=== Task objective ===
All lines from the one with "This screenshot has height=600, width=750." to the end of the entries below must be written out exactly. Leave out any other line.

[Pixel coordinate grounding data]
============

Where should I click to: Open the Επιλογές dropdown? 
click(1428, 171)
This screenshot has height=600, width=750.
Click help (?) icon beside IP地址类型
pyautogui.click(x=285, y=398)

============

=== Task solution ===
This screenshot has height=600, width=750.
Click help (?) icon beside IP地址类型
pyautogui.click(x=285, y=398)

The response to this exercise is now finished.